We begin by witnessing the luxurious lifestyle of Youngblood Priest (Trevor Jackson), a mid-level drug dealer in modern-day Atlanta. Director X’s prolific experience in orchestrating music videos is evident in the opening scenes which showcase the glamorous stripper-laden, drug-fueled money showers that are simple routine working days for our main character, Priest. Ever comfortable within the rapper lifestyle he leads, the movie acknowledges its use of stereotypical trap tropes when Priest presses a few rappers for money owed and calls them out, reminding them that they’re rappers, not gangsters like him. The Future produced soundtrack blares his signature southern slurred vocals over booming bass while depictions of a splendorous life of sex, drugs, violence and respect flash across the screen. Many of the shots and transitions seem precisely what one would see in the rapper’s music videos and are visually appealing enough to easily hold one’s attention captive even during seemingly slow or silent moments during the film. X enjoys flipping the recent trends of heavily-produced, increasingly cinematic music videos by creating this two-hour-long narrative.

Trevor Jackson as Youngblood Priest and Lex Scott Davis as Georgia. Courtesy of Columbia Pictures

Plot-wise, the writers shrewdly chose to not hold themselves beholden to the source material. In his recent Desus & Mero interview, Director X explains how they broke down the original story to it’s barebone narrative: the story of a hustler who wants to make a million dollars and get out the game. Filling in the rest with the flamboyant, street-centered style of modern Atlanta allows the film to feel like a true contemporary gangster flick. We follow Priest as he decides upon an early retirement from the criminal life and begins to calculate how best to accomplish that. What follows is a roller coaster ride of suspense, betrayals, twists, high-speed car chases and the steamiest threesome sex scene that’s made it past the censors in recent memory. From juggling his polyamorous relationship with both girlfriends, his business plans with partner Eddie (Jason Mitchell), a war with a rival gang, and dealing with pressure from Mexican cartels, old mentors, law enforcement, the dark underbelly of Priest’s glamorous lifestyle is revealed as his dream for a tranquil and peaceful escape seems to grow elusive. The unraveling towards the end as all the pieces begin to fall into place is reminiscent of classic crime movies such as Goodfellas.

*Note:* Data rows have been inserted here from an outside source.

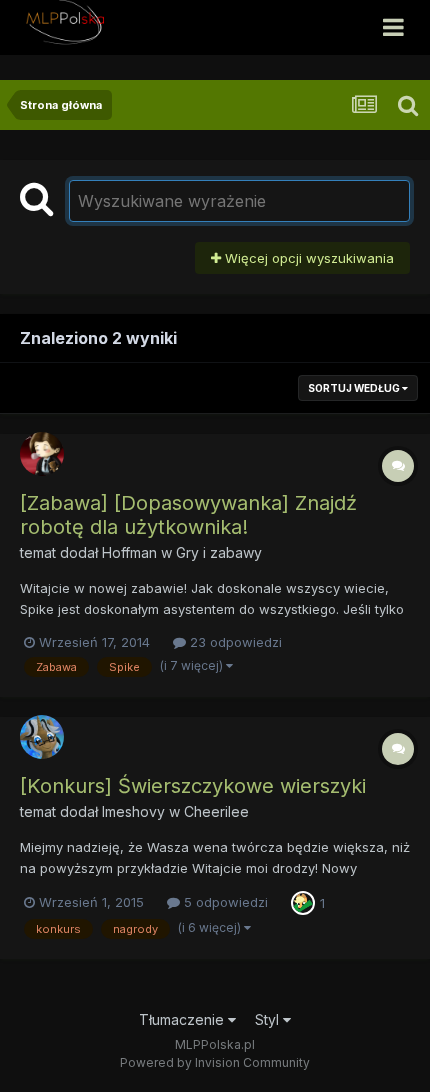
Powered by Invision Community (215, 1062)
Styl (269, 1019)
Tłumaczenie (183, 1019)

Jason Mitchell as Eddie and Trevor Jackson as Youngblood Priest. Courtesy of Columbia Pictures

Any fan of action or gangster movies is sure to get their money’s worth with this film, but it’s unlikely to win any Oscars. In classic blaxploitation style, Superfly doesn’t take itself too seriously or aim for an ambitiously profound experience, appealing more to the sensational than the intellectual. The characters often seem more like hyperbolic caricatures than anything that resembles real life. The ever-calm, unphased and undeniably cool Priest, his hot-headed right hand man, his grisled wise mentor, played by the incomparable Michael K. Williams, etc. While the characters all play their part, many seem to be simply one-dimensional, useful for fulfilling their role in the grand narrative and little else. Of course, on trend with the genre in general and recent socio-political tensions, all the white characters wear badges and are portrayed as unabashed villains, lurking on the sidelines licking their chops at the chance to sink their teeth into Priest. The culmination leads to the most brutally cathartic scene that satiates an urge for justice that often goes unheard in real life. Superfly knows how to give it’s audience what they want.

Michael Kenneth Williams as Scatter. Courtesy of Columbia Pictures

Almost a decade into the age of trap dominance within hip-hop music and it shows no signs of relinquishing its position. Atlanta, whose style, sound, fashion and artists have made such an impact in the world of music within the last decade, and we finally see the subculture come to life on the big screen with Superfly.